Over sturing, het laatste thema, kunnen we in het algemeen melden dat HO- instellingen meer autonomie hebben gekregen. Alleen in Engeland is de van oudsher grote autonomie door de overheid enigszins aangetast. Om de autonomere instellingen toch nog te kunnen ‘sturen’ zijn overheden op zoek naar nieuwe sturingsarrangementen. Verticale sturing blijft de dominante vorm, hoewel ook daarbinnen nieuwe vormen naar voren komen, zoals het maken van prestatieafspraken of het sturen ‘op uitnodiging’ (waarbij instellingen door de overheid worden uitgenodigd een bijdrage te leveren aan nationale targets). Horizontale sturing, waarbij alle stakeholders een rol krijgen in het beleid van de instelling, zien we in tal van landen in verschillende verschijningsvormen ontwikkelen. Contracten tussen HO-instellingen  en regionale overheid en bedrijfsleven, interne toezichtsarrangementen en het groeiend belang van informatie uit de markt (via rankings) zijn daarvan de meest in het oog springende voorbeelden.

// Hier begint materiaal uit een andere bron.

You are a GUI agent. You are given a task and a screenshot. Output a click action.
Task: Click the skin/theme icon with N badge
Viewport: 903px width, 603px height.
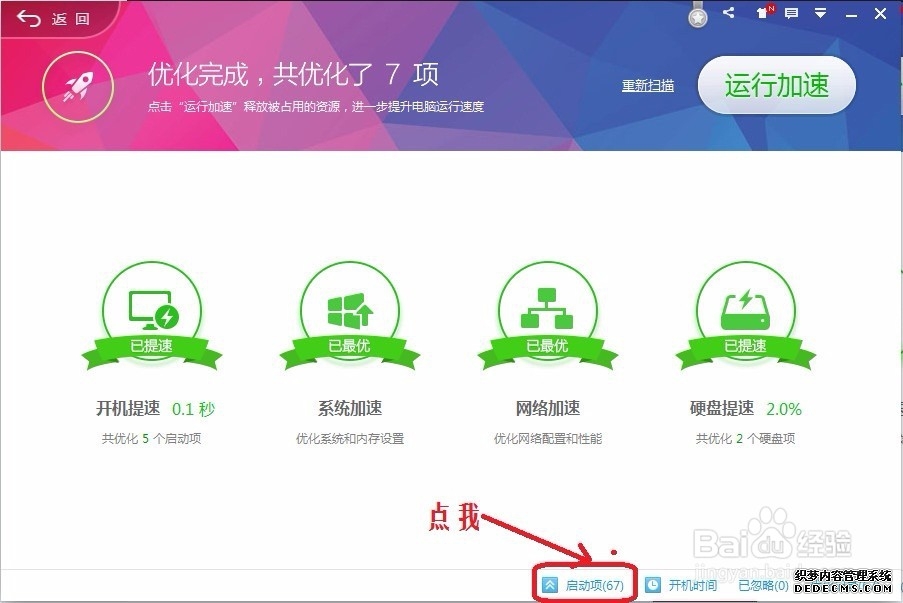pyautogui.click(x=763, y=15)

Het overzicht dat in het rapport wordt gepresenteerd is vrij globaal van opzet en bedoeld als context voor nadere specifieke analyses. De algemene indruk is dat in Nederland de belangrijkste beleidsthema’s op de agenda staan en dat op bepaalde onderwerpen (korte opleidingen, collegegeld differentiatie en leerrechten) meer aan de weg wordt getimmerd dan in de meeste andere landen.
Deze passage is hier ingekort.